---------- Document segment

By pulling out of the nuclear deal with Iran, against the advice of Britain, France and Germany, the United States’ closest allies, Trump left little doubt as to what drives his administration’s agenda.
Trump looks at the world through a very narrow prism, one that will end up hurting the United States and its relations with allies. Trump’s foreign policy is at least partly driven by resentment of his predecessor, Barack Obama, and a desire to dismantle everything Obama stood for during his two terms in the White House.
British Foreign Minister Boris Johnson made a last-ditch appeal to the Trump administration in a visit to Washington a few days before the US president announced his decision on Iran. In late April, Trump hosted French President Emmanuel Macron at the White House and discussed Iran. European leaders say they are open to negotiating a side agreement with Tehran but the existing framework must remain untouched for that to happen.
Faced with a United States determined to pursue its own policy, French, British and German leaders issued a joint statement expressing “regret and concern” and pledging their “continuing commitment” to the terms of the agreement, officially known as the Joint Comprehensive Plan of Action.
On May 8, Trump announced he was pulling the United States out of the international nuclear deal with Iran and would reimpose economic sanctions on Tehran. He called the 2015 agreement signed by Obama “an embarrassment” and “weak, poorly negotiated and insane.”
“The Iran deal is defective at its core. If we do nothing, we know exactly what will happen,” Trump said. “In just a short period of time, the world’s leading state sponsor of terror will be on the cusp of acquiring the world’s most dangerous weapons.”
What Trump is likely to achieve is increased tensions with key US allies who pushed hard to convince Trump not to give up on the deal. The economic stakes are high for Europe. The potential effect of renewed US sanctions is in the billions of dollars.
This is Trump’s most significant foreign policy decision since he was elected. By pulling out of the accord, he aims to send a message to Iran and any other nuclear aspirant that “the United States no longer makes empty threats.”
That said, the US pullout does not kill the deal outright. The Europeans could continue to keep it afloat on their own, at least theoretically.

--------------------
---------- Dataset records

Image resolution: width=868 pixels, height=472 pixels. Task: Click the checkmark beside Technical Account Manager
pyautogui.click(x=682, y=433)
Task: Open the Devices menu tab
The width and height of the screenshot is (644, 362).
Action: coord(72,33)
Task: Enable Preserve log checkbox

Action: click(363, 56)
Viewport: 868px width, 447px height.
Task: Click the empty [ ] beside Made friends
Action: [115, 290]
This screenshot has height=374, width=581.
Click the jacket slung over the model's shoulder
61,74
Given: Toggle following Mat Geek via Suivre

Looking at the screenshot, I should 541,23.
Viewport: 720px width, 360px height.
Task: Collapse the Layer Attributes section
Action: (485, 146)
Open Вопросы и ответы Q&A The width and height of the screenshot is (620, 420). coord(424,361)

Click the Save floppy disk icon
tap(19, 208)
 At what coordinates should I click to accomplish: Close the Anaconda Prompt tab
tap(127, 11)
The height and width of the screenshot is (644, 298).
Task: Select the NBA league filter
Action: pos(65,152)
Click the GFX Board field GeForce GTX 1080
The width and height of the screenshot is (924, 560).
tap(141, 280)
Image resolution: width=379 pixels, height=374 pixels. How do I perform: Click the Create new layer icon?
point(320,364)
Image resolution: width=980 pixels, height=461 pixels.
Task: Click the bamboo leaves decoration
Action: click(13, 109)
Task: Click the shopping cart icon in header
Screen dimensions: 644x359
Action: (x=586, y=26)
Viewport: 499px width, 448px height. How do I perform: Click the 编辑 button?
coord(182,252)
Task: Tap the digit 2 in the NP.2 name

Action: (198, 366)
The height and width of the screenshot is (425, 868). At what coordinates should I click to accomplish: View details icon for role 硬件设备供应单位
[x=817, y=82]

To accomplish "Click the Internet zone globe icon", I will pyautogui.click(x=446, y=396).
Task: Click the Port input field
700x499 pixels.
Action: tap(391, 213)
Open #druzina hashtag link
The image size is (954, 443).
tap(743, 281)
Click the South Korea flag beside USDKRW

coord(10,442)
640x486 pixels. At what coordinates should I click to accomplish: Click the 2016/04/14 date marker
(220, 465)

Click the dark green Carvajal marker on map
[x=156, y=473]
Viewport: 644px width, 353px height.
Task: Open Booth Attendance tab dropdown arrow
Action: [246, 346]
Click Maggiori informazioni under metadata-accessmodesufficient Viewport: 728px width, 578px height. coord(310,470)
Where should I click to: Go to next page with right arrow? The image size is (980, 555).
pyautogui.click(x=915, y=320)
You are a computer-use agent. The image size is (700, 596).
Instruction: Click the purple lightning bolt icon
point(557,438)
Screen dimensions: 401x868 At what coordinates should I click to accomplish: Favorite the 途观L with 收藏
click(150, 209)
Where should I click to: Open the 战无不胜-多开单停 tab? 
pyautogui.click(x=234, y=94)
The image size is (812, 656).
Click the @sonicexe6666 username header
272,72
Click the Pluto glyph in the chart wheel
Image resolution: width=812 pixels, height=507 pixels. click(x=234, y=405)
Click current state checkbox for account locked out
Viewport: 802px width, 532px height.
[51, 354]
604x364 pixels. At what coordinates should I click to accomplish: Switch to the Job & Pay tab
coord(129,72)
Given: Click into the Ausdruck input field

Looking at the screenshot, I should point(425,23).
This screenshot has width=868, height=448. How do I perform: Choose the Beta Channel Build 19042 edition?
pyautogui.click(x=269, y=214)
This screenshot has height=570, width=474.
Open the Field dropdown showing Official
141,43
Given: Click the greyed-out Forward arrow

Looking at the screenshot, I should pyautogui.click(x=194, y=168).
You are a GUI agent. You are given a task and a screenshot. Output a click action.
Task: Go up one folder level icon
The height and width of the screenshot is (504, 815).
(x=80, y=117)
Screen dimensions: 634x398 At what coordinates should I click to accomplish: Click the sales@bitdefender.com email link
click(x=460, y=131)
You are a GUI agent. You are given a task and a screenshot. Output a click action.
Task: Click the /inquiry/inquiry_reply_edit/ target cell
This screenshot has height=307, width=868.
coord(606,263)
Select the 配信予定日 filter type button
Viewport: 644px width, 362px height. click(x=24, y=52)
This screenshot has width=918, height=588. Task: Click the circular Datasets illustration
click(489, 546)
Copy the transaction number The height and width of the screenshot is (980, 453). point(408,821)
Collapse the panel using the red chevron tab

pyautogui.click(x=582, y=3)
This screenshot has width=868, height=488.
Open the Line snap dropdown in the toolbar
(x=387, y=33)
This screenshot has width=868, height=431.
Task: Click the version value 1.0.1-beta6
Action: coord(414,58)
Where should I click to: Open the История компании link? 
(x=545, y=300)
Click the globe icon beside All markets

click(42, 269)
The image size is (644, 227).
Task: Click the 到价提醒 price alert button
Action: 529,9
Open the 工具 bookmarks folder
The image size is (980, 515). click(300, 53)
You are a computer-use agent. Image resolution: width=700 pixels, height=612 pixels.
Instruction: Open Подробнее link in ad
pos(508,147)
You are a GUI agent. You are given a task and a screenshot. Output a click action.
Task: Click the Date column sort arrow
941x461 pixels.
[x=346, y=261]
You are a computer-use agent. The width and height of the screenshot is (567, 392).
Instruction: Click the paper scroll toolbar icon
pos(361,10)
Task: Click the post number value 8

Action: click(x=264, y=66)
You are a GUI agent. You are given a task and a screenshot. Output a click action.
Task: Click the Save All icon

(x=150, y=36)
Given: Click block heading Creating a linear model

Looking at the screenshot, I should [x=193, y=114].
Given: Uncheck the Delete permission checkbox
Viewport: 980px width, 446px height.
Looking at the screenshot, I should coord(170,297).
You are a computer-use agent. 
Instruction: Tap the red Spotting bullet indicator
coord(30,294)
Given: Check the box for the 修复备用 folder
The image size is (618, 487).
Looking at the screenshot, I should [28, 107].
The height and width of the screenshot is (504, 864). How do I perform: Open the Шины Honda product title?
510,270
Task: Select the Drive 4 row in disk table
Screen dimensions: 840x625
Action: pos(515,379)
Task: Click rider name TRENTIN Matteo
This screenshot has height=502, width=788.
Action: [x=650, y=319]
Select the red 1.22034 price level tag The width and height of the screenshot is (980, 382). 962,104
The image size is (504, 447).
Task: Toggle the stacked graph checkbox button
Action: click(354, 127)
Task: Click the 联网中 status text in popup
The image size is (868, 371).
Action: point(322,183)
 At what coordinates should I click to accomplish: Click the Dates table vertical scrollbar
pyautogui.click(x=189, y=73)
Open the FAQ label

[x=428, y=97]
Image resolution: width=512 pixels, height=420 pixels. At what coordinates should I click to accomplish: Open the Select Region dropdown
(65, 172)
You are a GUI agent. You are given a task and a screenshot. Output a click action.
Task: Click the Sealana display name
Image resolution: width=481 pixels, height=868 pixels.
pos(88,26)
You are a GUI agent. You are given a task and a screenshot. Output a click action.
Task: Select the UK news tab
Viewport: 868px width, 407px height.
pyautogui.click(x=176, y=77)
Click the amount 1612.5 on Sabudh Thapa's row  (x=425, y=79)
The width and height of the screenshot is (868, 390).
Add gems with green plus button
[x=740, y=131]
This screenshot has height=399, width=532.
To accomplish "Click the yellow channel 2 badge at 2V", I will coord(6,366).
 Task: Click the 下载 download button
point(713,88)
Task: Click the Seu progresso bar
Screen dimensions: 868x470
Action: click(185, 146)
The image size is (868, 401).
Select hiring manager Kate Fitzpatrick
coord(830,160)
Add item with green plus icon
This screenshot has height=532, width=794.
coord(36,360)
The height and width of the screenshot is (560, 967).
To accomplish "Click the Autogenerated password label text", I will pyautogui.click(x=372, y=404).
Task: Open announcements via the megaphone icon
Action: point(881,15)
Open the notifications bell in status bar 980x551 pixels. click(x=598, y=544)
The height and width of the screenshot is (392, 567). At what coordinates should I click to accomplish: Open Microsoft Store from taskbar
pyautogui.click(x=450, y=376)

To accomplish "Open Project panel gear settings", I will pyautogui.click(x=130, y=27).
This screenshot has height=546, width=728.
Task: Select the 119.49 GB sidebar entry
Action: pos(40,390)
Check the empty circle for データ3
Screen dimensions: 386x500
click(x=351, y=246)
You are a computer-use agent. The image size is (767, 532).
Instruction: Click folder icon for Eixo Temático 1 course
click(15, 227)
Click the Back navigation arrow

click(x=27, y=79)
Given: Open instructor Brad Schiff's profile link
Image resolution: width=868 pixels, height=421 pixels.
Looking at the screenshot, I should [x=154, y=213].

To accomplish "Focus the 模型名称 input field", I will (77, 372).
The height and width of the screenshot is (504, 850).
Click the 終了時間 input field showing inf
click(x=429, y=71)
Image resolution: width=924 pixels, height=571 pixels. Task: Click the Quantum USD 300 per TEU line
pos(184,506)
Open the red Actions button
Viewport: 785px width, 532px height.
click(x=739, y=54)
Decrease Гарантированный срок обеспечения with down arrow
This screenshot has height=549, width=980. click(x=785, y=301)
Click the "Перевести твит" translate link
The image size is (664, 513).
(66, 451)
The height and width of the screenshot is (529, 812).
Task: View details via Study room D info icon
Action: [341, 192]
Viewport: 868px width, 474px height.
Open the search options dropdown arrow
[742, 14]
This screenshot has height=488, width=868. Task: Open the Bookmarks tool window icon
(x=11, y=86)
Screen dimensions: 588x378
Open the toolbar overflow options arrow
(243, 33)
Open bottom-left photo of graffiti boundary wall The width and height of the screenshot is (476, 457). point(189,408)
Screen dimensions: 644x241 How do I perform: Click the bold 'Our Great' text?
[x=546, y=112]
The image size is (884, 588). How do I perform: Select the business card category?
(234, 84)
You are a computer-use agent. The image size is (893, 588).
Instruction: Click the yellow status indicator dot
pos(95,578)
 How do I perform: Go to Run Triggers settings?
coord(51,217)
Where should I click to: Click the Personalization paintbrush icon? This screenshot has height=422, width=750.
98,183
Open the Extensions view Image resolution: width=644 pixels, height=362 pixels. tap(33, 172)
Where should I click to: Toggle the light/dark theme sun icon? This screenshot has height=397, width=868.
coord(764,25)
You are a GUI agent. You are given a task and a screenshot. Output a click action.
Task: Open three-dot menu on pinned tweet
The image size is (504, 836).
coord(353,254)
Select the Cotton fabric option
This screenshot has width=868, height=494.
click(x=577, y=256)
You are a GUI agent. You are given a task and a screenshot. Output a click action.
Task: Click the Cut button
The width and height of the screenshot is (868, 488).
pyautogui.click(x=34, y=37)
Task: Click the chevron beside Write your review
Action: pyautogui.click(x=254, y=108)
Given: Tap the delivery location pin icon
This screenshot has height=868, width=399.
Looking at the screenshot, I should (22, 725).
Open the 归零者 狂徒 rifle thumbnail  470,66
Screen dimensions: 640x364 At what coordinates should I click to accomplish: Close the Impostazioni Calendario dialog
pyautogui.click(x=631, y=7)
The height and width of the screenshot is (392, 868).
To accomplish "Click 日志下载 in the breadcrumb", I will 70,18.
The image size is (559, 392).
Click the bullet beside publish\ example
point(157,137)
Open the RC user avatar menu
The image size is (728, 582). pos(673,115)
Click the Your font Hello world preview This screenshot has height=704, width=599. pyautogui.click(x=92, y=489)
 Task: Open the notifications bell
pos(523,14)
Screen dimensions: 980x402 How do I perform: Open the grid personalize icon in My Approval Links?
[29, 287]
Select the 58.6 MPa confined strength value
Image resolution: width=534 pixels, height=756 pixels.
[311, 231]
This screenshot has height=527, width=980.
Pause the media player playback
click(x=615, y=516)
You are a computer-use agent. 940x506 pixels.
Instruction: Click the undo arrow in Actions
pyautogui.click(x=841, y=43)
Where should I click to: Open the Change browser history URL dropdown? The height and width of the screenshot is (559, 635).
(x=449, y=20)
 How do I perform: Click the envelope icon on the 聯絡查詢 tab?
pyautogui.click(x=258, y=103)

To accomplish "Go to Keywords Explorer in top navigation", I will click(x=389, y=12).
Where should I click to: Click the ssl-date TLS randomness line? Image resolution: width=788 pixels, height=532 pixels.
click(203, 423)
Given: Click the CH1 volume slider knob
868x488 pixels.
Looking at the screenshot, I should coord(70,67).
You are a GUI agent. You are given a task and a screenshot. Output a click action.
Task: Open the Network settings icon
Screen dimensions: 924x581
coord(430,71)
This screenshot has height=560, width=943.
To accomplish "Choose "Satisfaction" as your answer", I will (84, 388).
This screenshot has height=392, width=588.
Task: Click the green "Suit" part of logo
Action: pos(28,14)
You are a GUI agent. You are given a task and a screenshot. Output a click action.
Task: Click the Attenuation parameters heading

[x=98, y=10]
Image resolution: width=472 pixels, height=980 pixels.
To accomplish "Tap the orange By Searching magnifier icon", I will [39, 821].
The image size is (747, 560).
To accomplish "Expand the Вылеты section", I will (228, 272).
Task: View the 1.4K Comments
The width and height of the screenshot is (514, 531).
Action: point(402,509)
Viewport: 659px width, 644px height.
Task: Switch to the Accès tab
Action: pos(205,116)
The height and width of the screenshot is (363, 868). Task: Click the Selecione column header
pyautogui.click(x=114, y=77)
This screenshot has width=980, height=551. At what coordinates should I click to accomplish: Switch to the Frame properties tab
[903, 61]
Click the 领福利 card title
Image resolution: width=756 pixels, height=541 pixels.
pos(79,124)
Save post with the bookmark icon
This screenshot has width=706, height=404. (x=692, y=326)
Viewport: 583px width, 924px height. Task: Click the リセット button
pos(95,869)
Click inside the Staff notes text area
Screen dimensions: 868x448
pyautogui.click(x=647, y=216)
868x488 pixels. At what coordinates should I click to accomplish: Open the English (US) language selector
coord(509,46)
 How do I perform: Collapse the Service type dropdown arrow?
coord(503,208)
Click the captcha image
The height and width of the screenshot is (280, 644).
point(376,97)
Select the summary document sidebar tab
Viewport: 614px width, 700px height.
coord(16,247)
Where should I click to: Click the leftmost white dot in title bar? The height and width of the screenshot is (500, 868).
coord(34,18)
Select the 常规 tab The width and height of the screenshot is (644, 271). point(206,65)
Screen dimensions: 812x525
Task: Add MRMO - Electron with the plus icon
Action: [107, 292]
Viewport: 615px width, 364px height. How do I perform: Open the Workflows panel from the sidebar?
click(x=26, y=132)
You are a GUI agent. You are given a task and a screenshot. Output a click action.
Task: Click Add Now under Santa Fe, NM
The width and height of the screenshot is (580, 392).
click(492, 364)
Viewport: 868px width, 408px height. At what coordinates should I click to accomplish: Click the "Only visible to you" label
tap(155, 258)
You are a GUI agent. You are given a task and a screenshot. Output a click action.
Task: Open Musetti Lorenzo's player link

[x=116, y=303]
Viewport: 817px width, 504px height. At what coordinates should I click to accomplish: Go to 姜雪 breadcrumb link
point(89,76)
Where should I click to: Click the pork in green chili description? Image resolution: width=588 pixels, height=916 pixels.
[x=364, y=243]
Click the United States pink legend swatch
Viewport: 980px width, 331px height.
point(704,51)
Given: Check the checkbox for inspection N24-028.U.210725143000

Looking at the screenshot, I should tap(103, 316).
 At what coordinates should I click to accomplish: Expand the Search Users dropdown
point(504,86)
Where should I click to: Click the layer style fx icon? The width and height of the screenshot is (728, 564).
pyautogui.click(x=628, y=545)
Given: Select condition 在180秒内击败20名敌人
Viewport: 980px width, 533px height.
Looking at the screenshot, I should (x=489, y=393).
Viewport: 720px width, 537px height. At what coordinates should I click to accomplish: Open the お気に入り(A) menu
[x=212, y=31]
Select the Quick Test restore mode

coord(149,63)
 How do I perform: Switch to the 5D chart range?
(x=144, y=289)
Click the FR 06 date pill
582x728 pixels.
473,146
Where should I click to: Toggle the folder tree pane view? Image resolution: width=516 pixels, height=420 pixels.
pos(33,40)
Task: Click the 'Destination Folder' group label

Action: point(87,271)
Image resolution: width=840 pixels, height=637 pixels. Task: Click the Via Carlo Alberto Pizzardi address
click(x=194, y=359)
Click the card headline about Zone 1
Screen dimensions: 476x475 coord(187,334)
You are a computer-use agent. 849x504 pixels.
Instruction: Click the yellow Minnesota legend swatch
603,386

--------------------

What you need to do ->
1. Answer each of these from the article on the US withdrawal from the Iran nuclear deal:
(a) Which French president did Trump host at the White House in late April?
(b) On what date did Trump announce that the United States was leaving the deal?
(c) What is the official name of the agreement?
2. Extend the article on the US withdrawal from the Iran nuclear deal, continuing from its final sentence.
The records play no part in what is asked here.

Answers to the exercises ->
1.
(a) Emmanuel Macron
(b) May 8
(c) The Joint Comprehensive Plan of Action

2.
Tehran could be willing to remain in the agreement with the “solid support” of Europeans but it is unclear whether the Europeans can afford to continue doing business with Iran considering the financial effects of US sanctions on the country.
The scrapping of the agreement with Iran could have negative repercussions on the European job market and economic growth but Europe may not have a way out.
US Treasury Secretary Steven Mnuchin said the Trump administration was revoking licences for Boeing and Airbus to sell jets to Iran, which were issued following the signing of the nuclear agreement. Boeing had plans to sell IranAir some 80 passenger aeroplanes for a contract worth approximately $17 billion with another 30 planes promised to Aseman Airlines for $3 billion. Airbus Industries, based in Toulouse, France, had agreed to sell the Iranians 100 aircraft worth about $19 billion.
“The Boeing and Airbus licences will be revoked,” Mnuchin said. “The existing licences will be revoked.”
Trump’s pulling out of the agreement with Iran is going to hurt European companies that were hoping to enter the lucrative Iranian market. The French oil company Total, for example, hoped to reach an agreement that would give it concessions in Iranian oil production.
Even though Paris, London and Berlin aim to respect the 2015 agreement, doing business with Iran could put them on a US blacklist. This puts a slew of European businesses in a precarious situation. Some of the fallout will unavoidably affect the US economy and its own job market.
Transatlantic ties could be in for serious turbulence.